Jakarta, prestasikaryamandiri.co.id – Perusahaan memasak kerap menggunakan label “No Pork No Lard” untuk menginformasikan bahwa produknya tidak mengandung daging babi atau lemak babi. Namun, apakah ini berarti produk tersebut halal?
Muti Arintawati, Direktur Jenderal Lembaga Pengkajian Pangan, Obat-obatan dan Kosmetika Majelis Ulama Indonesia (LPPOM MUI), menegaskan label yang digunakan tidak bisa dijadikan jaminan kehalalan suatu produk.
Muti menjelaskan, setiap usaha makanan dan minuman wajib memiliki sertifikat halal sesuai dengan ketentuan Peraturan Pemerintah (PP) Nomor 39 Tahun 2021 tentang Jaminan Produk Halal (UU JPH). Khusus kategori makanan dan minuman, batas waktu terakhirnya adalah 17 Oktober 2024.
Amanat ini mewajibkan seluruh pelaku usaha makanan dan minuman untuk segera mendapatkan sertifikasi Halal. Apabila tidak dipatuhi akan dikenakan sanksi sesuai ketentuan terkait.
Muti juga menjelaskan, penggunaan label “No Pork No Lard” sudah ada sejak lama, ketika pemerintah tidak mewajibkan sertifikat halal. Tujuannya untuk memastikan produk yang dijual tidak mengandung daging babi dan produk turunannya serta memudahkan pilihan konsumen.
Namun sertifikasi halal tidak hanya menjamin bahan baku seperti daging tidak berasal dari daging babi, tetapi mencakup keseluruhan proses, distribusi, penyimpanan, pengolahan, penggunaan alat penunjang produksi.
Setiap langkah dalam menyajikan makanan kepada pelanggan harus benar-benar memenuhi standar halal sesuai syariah. Oleh karena itu, restoran wajib memperoleh sertifikat halal dan memajang sertifikat halal di depan tempat usahanya.
Misalnya daging sapi bisa dibeli secara Islami atau tidak, tidak ada jaminan.
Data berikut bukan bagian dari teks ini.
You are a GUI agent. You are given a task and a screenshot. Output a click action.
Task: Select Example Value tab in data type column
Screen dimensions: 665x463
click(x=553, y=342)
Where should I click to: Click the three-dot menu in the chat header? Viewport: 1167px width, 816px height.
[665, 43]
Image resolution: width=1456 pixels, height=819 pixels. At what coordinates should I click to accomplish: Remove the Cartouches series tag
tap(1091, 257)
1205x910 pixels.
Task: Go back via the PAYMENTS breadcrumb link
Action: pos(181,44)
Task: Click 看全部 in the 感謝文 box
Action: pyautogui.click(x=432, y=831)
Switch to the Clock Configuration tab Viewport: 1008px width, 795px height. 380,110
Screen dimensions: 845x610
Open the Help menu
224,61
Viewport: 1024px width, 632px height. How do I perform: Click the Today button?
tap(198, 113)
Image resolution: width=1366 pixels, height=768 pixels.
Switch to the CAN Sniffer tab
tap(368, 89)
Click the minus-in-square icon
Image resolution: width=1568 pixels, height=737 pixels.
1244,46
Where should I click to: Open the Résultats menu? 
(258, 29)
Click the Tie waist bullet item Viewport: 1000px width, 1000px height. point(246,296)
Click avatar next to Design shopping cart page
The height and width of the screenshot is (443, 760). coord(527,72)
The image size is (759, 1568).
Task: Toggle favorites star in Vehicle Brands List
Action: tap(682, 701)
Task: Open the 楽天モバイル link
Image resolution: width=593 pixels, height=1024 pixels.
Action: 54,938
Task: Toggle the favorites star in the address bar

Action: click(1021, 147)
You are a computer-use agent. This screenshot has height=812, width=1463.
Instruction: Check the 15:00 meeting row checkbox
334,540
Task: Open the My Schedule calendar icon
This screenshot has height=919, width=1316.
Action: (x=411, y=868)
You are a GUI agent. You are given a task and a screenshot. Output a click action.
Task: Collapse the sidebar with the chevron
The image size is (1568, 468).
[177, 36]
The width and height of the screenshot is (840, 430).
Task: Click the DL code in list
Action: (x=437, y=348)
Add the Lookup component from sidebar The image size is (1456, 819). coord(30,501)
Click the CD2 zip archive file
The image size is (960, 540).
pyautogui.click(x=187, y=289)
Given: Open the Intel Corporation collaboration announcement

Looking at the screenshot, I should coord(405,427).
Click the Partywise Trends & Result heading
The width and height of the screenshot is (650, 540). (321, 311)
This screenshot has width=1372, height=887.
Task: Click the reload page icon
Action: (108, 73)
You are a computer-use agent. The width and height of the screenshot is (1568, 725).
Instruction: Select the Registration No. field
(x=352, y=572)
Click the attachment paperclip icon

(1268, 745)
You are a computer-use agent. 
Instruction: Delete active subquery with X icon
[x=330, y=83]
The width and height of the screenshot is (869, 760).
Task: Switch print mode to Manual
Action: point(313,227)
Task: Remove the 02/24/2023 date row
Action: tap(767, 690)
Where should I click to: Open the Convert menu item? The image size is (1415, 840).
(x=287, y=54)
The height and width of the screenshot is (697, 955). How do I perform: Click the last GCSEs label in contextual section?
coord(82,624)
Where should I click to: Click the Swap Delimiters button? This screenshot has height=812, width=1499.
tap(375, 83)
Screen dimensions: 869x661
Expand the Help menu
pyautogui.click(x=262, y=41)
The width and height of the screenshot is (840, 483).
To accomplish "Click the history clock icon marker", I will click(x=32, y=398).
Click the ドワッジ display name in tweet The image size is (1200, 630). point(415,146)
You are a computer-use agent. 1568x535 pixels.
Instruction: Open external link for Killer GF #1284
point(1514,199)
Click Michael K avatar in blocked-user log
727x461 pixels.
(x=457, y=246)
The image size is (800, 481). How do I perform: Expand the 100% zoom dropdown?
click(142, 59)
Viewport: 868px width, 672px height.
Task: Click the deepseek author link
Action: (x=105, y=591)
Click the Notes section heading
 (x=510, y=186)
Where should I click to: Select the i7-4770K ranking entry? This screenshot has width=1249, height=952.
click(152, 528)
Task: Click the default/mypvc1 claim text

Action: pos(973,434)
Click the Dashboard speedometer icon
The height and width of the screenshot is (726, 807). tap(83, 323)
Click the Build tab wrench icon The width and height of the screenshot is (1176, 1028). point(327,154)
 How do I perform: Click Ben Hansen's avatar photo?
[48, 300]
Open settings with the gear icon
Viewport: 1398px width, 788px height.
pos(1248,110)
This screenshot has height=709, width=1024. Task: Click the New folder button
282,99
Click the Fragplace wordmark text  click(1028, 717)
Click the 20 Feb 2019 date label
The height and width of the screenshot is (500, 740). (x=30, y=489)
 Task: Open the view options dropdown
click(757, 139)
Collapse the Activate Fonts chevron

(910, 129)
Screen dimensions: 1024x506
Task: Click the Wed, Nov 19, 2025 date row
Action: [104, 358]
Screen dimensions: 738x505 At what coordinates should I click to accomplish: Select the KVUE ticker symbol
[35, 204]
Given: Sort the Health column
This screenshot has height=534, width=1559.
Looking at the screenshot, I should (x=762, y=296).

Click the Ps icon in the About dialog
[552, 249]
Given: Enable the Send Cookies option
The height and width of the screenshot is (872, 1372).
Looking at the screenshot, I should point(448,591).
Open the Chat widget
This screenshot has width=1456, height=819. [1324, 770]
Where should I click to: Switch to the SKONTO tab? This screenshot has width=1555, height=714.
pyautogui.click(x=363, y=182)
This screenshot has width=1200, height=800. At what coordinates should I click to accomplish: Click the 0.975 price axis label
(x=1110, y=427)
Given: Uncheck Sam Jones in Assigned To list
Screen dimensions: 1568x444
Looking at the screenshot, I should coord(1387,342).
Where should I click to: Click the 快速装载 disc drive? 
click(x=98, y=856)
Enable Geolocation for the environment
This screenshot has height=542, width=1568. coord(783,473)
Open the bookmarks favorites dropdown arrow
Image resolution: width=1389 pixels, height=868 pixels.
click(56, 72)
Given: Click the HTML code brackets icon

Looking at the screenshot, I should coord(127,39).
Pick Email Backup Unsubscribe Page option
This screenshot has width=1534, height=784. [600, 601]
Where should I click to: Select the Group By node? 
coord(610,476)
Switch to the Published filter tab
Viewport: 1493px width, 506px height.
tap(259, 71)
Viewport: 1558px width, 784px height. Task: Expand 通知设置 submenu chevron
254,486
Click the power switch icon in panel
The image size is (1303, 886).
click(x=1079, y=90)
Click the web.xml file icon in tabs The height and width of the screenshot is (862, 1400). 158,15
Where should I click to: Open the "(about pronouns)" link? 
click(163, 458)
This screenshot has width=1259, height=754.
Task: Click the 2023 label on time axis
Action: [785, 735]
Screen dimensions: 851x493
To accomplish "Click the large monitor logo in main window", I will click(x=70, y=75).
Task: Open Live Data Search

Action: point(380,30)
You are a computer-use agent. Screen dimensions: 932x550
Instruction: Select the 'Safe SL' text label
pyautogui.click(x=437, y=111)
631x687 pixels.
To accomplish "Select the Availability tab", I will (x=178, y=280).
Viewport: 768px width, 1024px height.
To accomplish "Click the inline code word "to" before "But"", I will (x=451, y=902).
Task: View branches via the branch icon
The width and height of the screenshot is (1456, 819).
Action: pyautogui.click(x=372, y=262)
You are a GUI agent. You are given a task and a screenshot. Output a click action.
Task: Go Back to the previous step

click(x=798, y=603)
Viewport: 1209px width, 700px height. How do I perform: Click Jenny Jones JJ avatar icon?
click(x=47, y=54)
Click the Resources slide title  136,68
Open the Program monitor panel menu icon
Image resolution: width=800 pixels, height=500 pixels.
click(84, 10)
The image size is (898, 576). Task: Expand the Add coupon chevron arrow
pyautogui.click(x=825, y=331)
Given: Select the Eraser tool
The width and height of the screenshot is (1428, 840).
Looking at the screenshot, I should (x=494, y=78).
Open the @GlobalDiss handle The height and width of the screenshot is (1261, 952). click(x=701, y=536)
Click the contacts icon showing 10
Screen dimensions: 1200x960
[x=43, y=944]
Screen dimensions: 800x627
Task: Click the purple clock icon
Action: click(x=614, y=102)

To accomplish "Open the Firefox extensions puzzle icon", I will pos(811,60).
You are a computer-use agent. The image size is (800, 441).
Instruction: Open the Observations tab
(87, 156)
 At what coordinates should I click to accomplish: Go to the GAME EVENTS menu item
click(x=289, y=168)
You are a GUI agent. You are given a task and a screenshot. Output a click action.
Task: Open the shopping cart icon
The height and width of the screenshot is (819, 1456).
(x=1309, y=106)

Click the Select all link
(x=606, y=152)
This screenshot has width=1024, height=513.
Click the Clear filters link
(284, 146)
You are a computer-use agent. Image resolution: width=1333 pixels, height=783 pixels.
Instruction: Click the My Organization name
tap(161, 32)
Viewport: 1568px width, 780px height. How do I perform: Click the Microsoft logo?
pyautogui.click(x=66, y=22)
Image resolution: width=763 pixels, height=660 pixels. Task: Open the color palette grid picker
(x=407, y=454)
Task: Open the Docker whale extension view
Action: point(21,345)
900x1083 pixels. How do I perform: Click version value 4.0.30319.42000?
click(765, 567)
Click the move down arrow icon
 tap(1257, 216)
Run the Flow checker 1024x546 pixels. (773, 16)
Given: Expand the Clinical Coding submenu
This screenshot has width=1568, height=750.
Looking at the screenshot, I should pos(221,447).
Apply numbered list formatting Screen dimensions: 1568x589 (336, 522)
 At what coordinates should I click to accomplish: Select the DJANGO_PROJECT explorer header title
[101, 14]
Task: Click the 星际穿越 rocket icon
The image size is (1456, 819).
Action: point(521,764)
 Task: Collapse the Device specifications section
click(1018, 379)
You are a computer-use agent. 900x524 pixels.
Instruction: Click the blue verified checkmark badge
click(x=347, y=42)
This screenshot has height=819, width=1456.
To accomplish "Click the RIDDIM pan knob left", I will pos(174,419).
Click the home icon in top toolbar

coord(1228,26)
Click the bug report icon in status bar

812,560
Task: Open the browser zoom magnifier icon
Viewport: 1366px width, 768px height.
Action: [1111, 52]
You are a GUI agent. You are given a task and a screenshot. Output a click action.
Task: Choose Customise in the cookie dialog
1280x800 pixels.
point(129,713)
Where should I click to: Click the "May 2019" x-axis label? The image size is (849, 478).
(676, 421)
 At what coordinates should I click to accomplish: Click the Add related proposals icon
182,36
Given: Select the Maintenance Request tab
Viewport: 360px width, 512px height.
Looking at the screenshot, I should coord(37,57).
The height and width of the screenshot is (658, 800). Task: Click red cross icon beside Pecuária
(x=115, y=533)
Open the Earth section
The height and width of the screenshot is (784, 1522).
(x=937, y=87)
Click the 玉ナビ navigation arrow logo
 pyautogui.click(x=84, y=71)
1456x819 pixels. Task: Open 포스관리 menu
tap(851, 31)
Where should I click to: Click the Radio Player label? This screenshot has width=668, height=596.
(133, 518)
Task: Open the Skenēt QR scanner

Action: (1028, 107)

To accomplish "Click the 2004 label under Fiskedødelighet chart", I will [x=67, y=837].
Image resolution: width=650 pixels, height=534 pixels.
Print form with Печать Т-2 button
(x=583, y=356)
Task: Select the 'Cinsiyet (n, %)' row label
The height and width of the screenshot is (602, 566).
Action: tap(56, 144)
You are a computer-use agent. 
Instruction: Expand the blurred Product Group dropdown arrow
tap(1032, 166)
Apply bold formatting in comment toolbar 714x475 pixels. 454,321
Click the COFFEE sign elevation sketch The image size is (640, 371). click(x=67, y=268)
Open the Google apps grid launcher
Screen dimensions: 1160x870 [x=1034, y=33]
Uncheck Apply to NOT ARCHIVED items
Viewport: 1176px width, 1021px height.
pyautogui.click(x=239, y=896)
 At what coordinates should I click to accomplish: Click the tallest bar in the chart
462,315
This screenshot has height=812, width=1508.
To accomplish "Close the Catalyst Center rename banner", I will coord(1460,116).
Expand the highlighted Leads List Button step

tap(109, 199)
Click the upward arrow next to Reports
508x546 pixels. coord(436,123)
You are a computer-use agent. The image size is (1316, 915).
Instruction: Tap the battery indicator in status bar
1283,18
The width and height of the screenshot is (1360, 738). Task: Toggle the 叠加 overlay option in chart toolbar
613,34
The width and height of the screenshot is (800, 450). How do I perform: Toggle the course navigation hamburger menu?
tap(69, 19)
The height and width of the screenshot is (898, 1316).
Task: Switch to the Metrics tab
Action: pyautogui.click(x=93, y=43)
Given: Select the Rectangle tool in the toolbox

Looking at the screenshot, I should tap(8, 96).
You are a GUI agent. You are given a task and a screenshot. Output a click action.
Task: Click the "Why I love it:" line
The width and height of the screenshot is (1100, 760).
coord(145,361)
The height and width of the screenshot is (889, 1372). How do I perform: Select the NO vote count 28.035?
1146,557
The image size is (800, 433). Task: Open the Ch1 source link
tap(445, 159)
Indonesia sudah punya undang-undang yang menjamin produk halal, kata Muti, dilansir Antara, Kamis (10/03/2024).
Muti menegaskan, setelah penerapan wajib kebijakan sertifikasi halal ini mulai 17 Oktober 2024, seluruh restoran yang belum memiliki sertifikasi halal akan mendapat pemberitahuan. Sedangkan untuk UMKM diberikan waktu 2 tahun lagi.